Reproduce verbatim the records below, from the line containing "10, 561, 28)" through the line containing "26, 881, 53)", both inclusive.

RECORD EXCERPTS:
* * * * * * *
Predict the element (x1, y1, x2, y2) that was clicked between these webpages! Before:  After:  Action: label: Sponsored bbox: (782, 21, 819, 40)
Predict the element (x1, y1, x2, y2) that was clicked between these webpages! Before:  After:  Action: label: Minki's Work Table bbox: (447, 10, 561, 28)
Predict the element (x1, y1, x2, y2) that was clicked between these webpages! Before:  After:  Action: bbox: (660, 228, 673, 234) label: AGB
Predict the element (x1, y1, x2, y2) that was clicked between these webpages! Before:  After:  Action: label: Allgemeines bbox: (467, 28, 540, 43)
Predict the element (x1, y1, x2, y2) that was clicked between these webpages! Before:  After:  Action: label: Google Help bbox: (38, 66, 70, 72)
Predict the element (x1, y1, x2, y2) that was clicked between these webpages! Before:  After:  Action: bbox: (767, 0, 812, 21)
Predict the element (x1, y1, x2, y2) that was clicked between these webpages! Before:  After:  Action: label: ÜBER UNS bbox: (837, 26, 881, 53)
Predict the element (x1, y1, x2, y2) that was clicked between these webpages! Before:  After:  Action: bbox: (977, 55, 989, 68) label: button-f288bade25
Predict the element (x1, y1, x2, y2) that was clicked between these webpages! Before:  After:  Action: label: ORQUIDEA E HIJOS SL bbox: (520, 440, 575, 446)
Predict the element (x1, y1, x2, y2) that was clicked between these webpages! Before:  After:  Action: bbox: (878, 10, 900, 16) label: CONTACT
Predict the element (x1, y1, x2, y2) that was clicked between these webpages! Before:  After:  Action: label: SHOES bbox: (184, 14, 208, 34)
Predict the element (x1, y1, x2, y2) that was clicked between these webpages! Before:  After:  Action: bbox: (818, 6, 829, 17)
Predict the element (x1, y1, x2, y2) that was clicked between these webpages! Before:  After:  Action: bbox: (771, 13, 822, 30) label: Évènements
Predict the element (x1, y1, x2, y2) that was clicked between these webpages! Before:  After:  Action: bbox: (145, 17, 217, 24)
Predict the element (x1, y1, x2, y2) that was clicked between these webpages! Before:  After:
* * * * * * *
WRITTEN RESPONSE:
Predict the element (x1, y1, x2, y2) that was clicked between these webpages! Before:  After:  Action: label: Minki's Work Table bbox: (447, 10, 561, 28)
Predict the element (x1, y1, x2, y2) that was clicked between these webpages! Before:  After:  Action: bbox: (660, 228, 673, 234) label: AGB
Predict the element (x1, y1, x2, y2) that was clicked between these webpages! Before:  After:  Action: label: Allgemeines bbox: (467, 28, 540, 43)
Predict the element (x1, y1, x2, y2) that was clicked between these webpages! Before:  After:  Action: label: Google Help bbox: (38, 66, 70, 72)
Predict the element (x1, y1, x2, y2) that was clicked between these webpages! Before:  After:  Action: bbox: (767, 0, 812, 21)
Predict the element (x1, y1, x2, y2) that was clicked between these webpages! Before:  After:  Action: label: ÜBER UNS bbox: (837, 26, 881, 53)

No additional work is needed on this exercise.